GIVEN PASSAGE:
## begin
Client Alert | 2 min read | 09.30.14

The U.S. Securities and Exchange Commission (SEC) announced last week that it is poised to pay out a record-breaking $30-35 million award to a whistleblower. The previous record payment was $14 million, and most of the payouts under the Dodd-Frank Act's "bounty" provisions have been well under $1 million. This latest award demonstrates why every publicly-traded employer should maintain an active compliance program, designed to encourage employees to report potential compliance issues internally.

The SEC's award is significant for two additional reasons beyond its sheer size. First, the whistleblower is a foreign national and many of the alleged violations occurred overseas. This award shows the SEC is not deterred by a number of court decisions that have limited the territorial reach of several laws enforced by the agency. In fact, the SEC included a lengthy footnote in the announcement of the award, articulating its belief that it can make such an award where the information from the whistleblower leads to a successful enforcement action in the United States regardless of where the whistleblower resides or where the actions at issue took place. In so doing, the SEC took the position that the Supreme Court's 2010 decision in Morrison v. Nat'l Austl. Bank Ltd., which limited application of Section 10(b) of the Securities and Exchange Act of 1934 to transactions in securities listed on U.S. exchanges or to domestic transactions in other securities, did not prohibit the award. The SEC argued that because it was able to bring an enforcement action in the United States based on the tipster's information, there was a sufficient territorial nexus to authorize the award. The SEC also stated that the Second Circuit's recent decision in Liu v. Siemens AG, which refused to apply Dodd-Frank's anti-retaliation provisions to a foreign national working overseas, was not controlling. Multinational employers should ensure their compliance and reporting programs apply globally, as there will undoubtedly be an uptick of both domestically and internationally sourced tips as a result of the SEC's position on these issues and this massive award.
## end
PROBLEM A: Do the following statements agree with the client alert? For each, answer yes or no and quote the deciding words from the client alert. (i) The previous record whistleblower payment was $14 million. (ii) The Second Circuit's decision in Liu v. Siemens AG applied Dodd-Frank's anti-retaliation provisions to a foreign national working overseas. (iii) The whistleblower who is to receive the award is a U.S. citizen.

STORED ROWS:
## begin
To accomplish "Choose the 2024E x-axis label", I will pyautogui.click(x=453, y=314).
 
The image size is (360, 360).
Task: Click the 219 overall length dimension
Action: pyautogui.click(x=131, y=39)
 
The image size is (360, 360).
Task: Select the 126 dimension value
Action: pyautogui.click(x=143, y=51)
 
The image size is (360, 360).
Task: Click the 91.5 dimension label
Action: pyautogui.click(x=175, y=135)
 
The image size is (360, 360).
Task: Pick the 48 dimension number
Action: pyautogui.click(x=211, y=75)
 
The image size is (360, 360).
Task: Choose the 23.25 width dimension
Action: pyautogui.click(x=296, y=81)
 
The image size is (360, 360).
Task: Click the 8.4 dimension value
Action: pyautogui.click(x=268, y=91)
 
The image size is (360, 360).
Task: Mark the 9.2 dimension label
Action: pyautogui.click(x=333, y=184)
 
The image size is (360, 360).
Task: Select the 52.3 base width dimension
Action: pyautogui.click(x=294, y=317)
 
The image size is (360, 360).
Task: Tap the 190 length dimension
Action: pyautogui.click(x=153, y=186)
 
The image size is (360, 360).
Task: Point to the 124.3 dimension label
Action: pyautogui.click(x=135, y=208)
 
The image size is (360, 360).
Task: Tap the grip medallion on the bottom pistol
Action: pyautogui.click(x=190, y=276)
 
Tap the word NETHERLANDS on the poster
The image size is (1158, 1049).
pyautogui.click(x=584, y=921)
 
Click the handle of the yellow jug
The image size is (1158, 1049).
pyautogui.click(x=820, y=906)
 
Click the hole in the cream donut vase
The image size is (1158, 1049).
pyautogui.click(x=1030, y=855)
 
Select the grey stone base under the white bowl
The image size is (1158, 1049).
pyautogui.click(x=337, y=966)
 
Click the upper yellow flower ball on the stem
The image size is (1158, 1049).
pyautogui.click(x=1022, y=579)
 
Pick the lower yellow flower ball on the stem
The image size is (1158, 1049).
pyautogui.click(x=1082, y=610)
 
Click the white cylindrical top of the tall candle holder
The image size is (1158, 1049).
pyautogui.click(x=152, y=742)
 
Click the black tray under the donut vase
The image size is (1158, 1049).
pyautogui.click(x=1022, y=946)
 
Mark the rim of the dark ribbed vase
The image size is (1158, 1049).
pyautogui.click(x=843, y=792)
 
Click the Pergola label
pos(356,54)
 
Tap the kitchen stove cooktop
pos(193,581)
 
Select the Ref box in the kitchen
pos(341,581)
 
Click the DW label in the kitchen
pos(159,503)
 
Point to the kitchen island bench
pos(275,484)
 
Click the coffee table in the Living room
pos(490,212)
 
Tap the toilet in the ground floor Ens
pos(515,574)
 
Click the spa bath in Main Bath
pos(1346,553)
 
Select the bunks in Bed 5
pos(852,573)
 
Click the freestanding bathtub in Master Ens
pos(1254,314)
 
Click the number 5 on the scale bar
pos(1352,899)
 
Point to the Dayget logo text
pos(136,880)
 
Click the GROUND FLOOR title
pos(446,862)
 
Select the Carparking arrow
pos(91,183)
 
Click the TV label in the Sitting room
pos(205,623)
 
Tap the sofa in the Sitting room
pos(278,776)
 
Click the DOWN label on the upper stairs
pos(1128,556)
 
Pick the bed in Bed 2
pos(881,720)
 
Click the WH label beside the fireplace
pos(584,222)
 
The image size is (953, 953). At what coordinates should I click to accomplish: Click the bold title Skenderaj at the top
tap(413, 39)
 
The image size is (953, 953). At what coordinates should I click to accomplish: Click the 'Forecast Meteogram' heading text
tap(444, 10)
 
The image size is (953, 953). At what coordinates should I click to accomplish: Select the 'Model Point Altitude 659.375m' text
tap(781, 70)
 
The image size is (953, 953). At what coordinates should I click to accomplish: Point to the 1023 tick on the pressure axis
## end
PROBLEM B: Which lines result from shifting every click coordinate in the answers of the records by -102? Write out again the lines of the records starting at the first line and ending at the line containing "Action: pyautogui.click(x=175, y=135)", requests included, with only those coordinates changed.

CORRECT ANSWER A:
(i) Yes: "The previous record payment was $14 million"
(ii) No: "refused to apply Dodd-Frank's anti-retaliation provisions to a foreign national working overseas"
(iii) No: "the whistleblower is a foreign national"

CORRECT ANSWER B:
To accomplish "Choose the 2024E x-axis label", I will pyautogui.click(x=351, y=212).
 
The image size is (360, 360).
Task: Click the 219 overall length dimension
Action: pyautogui.click(x=29, y=-63)
 
The image size is (360, 360).
Task: Select the 126 dimension value
Action: pyautogui.click(x=41, y=-51)
 
The image size is (360, 360).
Task: Click the 91.5 dimension label
Action: pyautogui.click(x=73, y=33)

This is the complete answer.